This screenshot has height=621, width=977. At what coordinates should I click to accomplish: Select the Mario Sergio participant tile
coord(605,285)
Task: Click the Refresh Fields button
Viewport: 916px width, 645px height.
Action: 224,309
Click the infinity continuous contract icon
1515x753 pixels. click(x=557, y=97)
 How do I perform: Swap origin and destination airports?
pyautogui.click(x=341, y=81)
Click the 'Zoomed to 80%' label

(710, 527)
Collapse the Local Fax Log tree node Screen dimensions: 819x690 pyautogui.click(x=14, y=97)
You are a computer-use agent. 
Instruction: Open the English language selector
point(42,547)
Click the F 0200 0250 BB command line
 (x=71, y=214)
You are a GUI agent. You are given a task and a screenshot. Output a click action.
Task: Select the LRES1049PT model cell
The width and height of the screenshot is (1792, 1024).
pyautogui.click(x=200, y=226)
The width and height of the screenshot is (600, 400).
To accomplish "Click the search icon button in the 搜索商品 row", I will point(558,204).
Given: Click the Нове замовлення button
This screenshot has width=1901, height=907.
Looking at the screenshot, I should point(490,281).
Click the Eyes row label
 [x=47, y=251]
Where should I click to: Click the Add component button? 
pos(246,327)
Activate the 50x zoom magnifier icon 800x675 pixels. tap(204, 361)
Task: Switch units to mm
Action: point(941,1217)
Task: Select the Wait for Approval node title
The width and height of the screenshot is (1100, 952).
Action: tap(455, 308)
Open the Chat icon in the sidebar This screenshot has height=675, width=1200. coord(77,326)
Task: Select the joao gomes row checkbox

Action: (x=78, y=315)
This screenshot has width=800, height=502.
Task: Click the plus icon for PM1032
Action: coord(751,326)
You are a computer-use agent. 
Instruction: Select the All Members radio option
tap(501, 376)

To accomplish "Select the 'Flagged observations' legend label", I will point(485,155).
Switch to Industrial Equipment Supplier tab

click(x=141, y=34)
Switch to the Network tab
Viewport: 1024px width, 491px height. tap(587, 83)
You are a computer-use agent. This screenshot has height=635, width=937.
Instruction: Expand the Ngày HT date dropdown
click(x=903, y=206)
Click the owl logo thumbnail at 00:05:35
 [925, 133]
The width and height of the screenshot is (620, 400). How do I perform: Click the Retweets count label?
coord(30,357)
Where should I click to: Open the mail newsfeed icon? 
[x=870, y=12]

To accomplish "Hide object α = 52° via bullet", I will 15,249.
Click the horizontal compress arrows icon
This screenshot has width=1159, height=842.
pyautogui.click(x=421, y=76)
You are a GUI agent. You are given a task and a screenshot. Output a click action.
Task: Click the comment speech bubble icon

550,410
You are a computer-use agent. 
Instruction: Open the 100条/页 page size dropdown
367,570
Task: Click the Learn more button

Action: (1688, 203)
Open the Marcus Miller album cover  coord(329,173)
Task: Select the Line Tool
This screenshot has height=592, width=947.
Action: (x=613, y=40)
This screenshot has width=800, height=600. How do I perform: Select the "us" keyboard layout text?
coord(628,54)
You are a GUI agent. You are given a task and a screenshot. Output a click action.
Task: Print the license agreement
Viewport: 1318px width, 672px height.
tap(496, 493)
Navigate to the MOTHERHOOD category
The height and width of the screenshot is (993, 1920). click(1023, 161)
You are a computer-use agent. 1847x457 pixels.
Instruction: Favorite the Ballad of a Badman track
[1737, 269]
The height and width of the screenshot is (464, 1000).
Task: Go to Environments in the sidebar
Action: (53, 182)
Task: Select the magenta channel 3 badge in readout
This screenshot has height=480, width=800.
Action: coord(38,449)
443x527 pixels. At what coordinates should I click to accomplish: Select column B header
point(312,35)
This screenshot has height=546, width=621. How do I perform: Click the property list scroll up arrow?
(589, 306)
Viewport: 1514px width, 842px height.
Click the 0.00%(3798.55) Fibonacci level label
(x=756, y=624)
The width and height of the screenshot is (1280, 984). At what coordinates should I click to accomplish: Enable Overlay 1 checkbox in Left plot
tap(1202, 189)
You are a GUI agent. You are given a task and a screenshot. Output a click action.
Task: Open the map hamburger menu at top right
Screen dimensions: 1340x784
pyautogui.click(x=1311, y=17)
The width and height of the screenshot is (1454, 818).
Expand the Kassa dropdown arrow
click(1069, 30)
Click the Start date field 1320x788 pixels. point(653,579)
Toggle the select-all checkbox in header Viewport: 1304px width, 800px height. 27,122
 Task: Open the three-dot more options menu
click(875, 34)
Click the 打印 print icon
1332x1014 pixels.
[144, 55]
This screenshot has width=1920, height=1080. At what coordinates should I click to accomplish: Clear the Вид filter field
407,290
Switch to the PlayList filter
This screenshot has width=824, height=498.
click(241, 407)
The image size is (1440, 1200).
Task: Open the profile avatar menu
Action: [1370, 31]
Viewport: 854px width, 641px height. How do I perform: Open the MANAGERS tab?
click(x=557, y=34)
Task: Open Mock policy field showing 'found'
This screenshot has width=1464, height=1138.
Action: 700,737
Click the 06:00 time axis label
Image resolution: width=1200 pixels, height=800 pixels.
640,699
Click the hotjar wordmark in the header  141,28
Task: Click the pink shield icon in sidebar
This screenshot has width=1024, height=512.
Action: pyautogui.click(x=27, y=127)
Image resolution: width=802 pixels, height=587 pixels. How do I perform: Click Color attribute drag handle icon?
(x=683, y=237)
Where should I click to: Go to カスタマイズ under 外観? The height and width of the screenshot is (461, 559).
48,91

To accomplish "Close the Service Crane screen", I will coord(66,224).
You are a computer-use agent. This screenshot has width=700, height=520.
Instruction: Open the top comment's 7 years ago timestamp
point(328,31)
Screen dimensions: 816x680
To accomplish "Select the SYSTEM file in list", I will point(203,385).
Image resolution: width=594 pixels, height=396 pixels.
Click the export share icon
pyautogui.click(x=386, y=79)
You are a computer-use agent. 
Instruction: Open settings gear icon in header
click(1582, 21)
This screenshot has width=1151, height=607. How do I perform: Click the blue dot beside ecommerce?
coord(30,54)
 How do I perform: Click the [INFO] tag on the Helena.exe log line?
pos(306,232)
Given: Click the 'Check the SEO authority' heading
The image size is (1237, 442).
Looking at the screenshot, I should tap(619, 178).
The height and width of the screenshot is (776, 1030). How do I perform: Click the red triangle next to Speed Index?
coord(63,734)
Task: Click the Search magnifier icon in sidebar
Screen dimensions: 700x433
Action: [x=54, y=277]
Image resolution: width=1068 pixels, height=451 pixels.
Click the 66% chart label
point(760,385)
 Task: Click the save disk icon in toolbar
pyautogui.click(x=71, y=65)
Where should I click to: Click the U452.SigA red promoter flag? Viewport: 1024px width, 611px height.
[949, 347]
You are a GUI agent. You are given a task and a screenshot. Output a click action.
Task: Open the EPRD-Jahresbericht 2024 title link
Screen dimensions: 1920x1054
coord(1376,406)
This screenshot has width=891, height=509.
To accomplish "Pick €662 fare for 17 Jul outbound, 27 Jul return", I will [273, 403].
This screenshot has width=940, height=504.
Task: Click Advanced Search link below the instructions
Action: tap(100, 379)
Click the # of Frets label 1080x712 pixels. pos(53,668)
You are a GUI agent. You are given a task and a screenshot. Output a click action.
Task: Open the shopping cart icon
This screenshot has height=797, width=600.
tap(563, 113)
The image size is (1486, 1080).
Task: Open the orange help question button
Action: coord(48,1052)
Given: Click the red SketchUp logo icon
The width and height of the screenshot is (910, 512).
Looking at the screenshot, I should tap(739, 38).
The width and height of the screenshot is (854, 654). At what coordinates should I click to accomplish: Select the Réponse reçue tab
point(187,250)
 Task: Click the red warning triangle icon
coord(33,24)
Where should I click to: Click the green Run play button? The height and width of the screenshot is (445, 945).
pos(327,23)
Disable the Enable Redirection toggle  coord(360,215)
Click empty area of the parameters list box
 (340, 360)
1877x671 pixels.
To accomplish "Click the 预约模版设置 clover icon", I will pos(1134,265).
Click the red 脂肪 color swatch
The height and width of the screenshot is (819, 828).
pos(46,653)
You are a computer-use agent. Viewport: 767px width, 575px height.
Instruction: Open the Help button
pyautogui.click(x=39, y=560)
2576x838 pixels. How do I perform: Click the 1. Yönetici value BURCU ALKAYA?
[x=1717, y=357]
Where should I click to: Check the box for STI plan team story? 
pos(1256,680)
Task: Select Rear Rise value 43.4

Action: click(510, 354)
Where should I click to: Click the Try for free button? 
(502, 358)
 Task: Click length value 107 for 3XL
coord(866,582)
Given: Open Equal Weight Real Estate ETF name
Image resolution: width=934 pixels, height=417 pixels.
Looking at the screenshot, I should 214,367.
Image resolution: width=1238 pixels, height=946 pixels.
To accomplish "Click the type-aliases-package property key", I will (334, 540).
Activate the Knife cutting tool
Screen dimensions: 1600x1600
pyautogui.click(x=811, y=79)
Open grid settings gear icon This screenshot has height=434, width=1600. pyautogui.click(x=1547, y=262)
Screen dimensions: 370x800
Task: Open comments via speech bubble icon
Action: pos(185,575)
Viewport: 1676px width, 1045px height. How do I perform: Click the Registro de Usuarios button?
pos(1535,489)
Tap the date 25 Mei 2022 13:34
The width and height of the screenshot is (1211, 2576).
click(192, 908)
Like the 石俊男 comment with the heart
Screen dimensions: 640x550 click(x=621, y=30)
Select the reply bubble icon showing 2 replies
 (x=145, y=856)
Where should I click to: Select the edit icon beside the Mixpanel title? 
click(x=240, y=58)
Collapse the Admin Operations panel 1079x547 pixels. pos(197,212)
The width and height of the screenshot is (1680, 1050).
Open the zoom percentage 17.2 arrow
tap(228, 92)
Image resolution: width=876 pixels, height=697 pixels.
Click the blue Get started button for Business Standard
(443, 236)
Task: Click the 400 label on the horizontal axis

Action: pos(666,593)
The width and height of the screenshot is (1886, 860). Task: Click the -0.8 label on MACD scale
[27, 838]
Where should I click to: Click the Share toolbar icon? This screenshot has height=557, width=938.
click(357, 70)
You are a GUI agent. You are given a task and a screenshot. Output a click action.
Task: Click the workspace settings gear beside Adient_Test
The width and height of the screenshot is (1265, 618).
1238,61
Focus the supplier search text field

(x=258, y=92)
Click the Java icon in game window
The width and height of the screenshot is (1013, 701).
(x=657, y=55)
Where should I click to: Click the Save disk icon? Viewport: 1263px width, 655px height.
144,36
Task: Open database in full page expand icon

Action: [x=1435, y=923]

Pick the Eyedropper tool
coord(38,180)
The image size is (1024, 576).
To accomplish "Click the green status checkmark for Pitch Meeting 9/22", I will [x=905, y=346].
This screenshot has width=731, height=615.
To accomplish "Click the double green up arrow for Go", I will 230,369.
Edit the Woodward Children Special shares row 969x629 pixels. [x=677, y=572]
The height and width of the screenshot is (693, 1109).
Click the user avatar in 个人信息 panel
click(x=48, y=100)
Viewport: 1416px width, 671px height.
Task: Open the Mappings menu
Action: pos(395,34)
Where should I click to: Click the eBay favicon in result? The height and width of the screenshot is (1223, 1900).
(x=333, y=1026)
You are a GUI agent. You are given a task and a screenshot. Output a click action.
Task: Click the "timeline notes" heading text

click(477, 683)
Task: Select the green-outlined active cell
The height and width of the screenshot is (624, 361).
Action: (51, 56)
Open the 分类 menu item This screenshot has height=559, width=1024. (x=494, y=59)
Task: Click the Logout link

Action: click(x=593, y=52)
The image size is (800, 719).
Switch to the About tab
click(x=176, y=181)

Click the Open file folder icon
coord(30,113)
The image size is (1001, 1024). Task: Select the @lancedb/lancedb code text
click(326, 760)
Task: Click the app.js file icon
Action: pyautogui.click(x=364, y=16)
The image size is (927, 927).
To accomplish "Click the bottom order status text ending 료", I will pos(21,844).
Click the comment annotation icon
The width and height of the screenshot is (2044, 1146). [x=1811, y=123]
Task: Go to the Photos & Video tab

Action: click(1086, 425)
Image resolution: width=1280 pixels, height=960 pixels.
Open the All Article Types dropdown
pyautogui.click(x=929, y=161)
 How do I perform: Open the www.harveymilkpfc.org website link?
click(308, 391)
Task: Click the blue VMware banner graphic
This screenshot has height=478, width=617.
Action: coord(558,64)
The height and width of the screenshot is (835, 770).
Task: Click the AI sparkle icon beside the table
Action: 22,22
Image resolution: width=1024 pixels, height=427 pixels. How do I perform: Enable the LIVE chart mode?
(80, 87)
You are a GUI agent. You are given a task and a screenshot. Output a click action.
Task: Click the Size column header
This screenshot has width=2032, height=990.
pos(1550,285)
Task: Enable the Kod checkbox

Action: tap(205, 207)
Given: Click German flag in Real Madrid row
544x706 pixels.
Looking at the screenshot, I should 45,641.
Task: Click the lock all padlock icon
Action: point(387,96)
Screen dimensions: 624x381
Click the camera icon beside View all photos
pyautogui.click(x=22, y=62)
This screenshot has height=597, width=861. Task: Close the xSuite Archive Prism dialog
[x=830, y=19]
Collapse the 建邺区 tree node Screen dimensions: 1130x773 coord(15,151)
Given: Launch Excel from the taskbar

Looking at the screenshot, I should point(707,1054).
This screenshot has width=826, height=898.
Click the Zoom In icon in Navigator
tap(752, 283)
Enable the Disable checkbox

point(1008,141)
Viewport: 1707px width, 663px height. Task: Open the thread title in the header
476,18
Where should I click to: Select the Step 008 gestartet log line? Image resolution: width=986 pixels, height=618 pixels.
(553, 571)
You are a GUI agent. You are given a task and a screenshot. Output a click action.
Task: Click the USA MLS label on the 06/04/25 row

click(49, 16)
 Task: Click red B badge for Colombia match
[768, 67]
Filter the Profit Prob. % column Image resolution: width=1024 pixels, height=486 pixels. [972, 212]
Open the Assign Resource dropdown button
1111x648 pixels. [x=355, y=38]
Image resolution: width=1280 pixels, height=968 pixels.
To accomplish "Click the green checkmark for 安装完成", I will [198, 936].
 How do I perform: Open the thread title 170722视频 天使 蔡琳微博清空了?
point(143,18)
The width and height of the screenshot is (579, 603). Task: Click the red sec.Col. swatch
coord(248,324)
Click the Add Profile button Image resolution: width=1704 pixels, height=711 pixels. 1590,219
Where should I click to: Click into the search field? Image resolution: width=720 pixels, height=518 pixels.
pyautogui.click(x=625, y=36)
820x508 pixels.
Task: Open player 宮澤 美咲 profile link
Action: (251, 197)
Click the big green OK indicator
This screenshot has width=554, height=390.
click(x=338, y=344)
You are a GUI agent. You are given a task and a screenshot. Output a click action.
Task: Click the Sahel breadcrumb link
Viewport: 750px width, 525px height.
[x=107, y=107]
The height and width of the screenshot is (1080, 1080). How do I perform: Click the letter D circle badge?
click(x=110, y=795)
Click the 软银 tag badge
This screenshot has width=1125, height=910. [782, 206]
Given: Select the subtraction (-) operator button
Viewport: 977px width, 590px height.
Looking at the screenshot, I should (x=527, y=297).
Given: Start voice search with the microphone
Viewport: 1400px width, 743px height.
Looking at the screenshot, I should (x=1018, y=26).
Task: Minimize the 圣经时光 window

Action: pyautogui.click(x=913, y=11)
++++++++++++++++++++
Every line of the listing that includes the word "tree" must be copied.

→ Your response:
Collapse the Local Fax Log tree node Screen dimensions: 819x690 pyautogui.click(x=14, y=97)
Collapse the 建邺区 tree node Screen dimensions: 1130x773 coord(15,151)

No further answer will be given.